The United States Supreme Court on March 29, 2011, held in Connick v. Thompson that Louisiana prosecutors who failed to turn over exculpatory evidence could not be held liable for damages where their admitted misconduct caused John Thompson to spend 14 years on death row — and to nearly be executed on several occasions — for a crime he did not commit.

Prosecutors are required to disclose exculpatory information or evidence to the defense prior to trial.

The Orleans Parish District Attorney’s Office that prosecuted John Thompson admitted that, in prosecuting Mr. Thompson for attempted armed robbery, its prosecutors failed to disclose evidence that should have been turned over to the defense, including evidence that the main informant against Mr. Thompson had received a reward from the victim’s family, that the eyewitness described someone who looked nothing like him, and that a blood sample taken from the crime scene did not match his blood type. Mr. Thompson was convicted.

Because of that conviction, Mr. Thompson did not testify in his own defense in his later trial for murder, and he was again convicted, and sentenced to death. He spent 18 years in prison, including 14 years on death row, where the State of Louisiana repeatedly attempted to execute him.

One month before Mr. Thompson’s scheduled execution in 1999, his investigator discovered the undisclosed evidence from his armed robbery trial. The reviewing court determined that the evidence was exculpatory, and both of Mr. Thompson’s convictions were vacated. At his second trial on the murder charges, Mr. Thompson testified in his own defense and was acquitted.

After his release from prison, Mr. Thompson sued Orleans Parish District Attorney Harry Connick, Sr., for damages. He alleged that Connick had failed to train his prosecutors adequately about their duty to produce exculpatory evidence and that the lack of training caused the misconduct in his case. The jury awarded Mr. Thompson $14 million ($1 million for each year spent on death row), and the Fifth Circuit Court of Appeals affirmed.

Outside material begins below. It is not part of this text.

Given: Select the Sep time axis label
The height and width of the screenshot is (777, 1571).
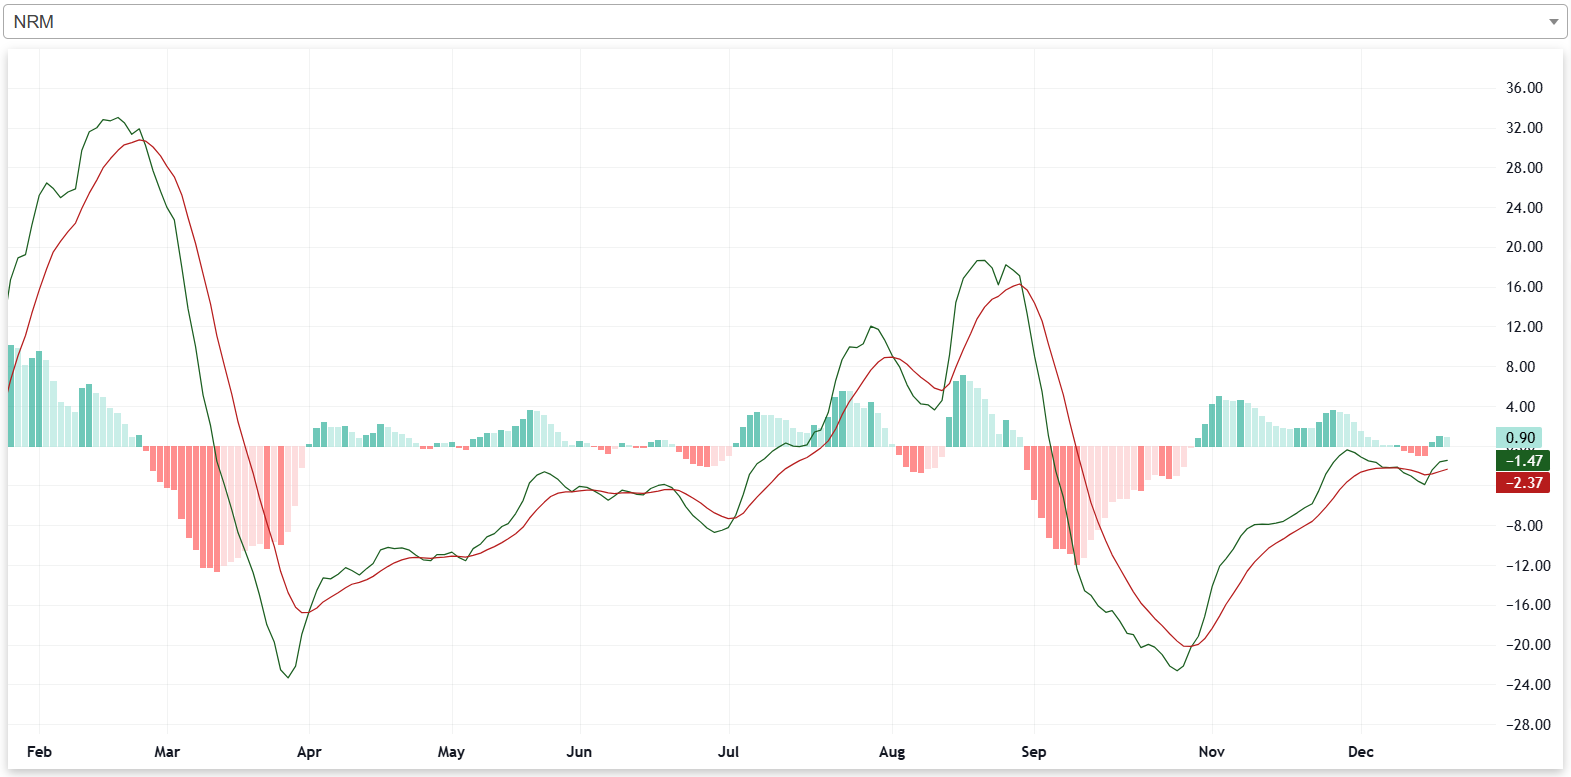Looking at the screenshot, I should coord(1033,752).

The Supreme Court granted Mr. Connick’s request for review. In an opinion by Justice Clarence Thomas, the Court reversed the lower courts, holding that the district attorney could not be held liable because Mr. Thompson “did not prove a pattern a pattern of similar violations.”

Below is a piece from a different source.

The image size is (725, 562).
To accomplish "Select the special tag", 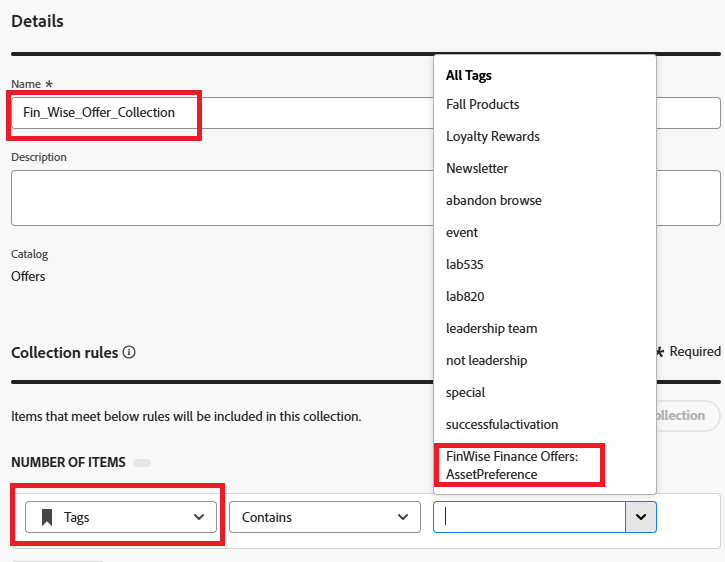I will (466, 392).
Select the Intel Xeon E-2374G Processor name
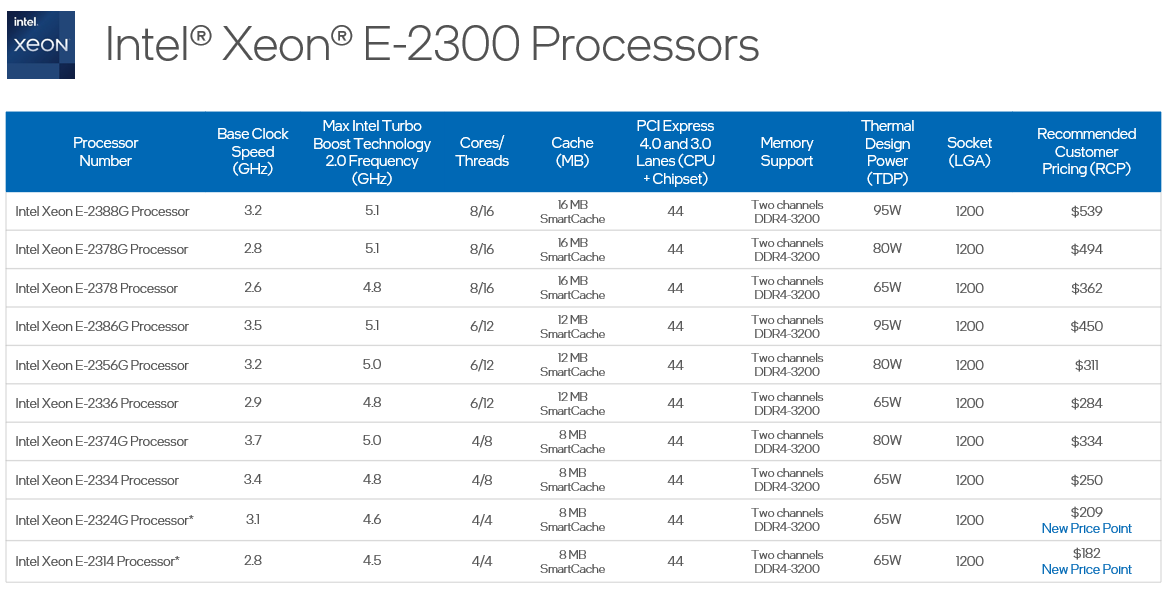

The decision discounts the fact that, during the ten years before Mr. Thompson’s robbery trial, Louisiana courts overturned four convictions due to similar violations by prosecutors in Connick’s office. Those incidents were not similar enough to Mr. Thompson’s case to “put Connick on notice that specific training was necessary to avoid this constitutional violation,” the Court reasoned, because they did not involve blood evidence, a crime lab report, or physical or scientific evidence.

Connick acknowledged that his prosecutors “were coming fresh out of law school” and he didn’t know whether they had proper training; and he had “stopped reading law books . . . and looking at opinions” when he was elected District Attorney in 1974. Connick had even been indicted by federal prosecutors for suppressing a lab report like the one hidden from Mr. Thompson.

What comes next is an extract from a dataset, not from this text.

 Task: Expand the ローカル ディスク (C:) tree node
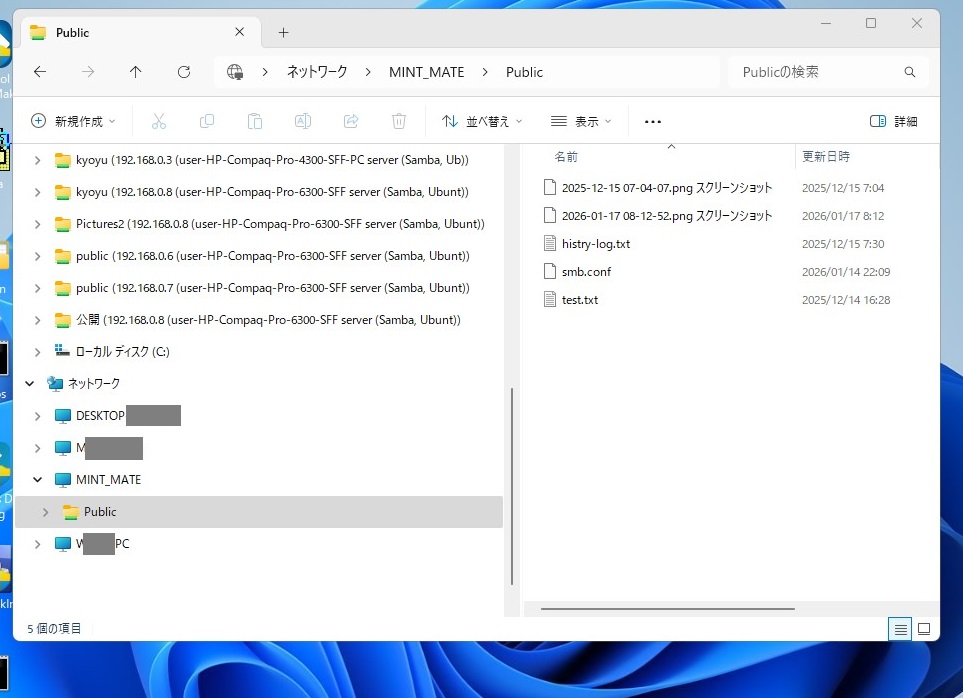click(x=38, y=352)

The Court nonetheless held that Connick could not be held liable for failing to train his prosecutors because he was entitled to rely on the fact that his prosecutors had all graduated from law school, were required to take continuing legal education classes, and were subject to ethics rules.

Justice Ginsburg in a dissenting opinion joined by Justices Breyer, Sotomayor, and Kagan, concluded that “[w]hat happened here, the Court’s opinion obscures, was no momentary oversight, no single incident of a lone officer’s misconduct. Instead, the evidence demonstrated that misperception and disregard of . . . disclosure requirements were pervasive in Orleans Parish.”

Prosecutors have absolute immunity from civil liability for their actions as prosecutors. The Court’s decision all but eliminating one of the few remaining grounds to hold prosecutors accountable for their misconduct raises serious questions about how to ensure that prosecutors follow the law.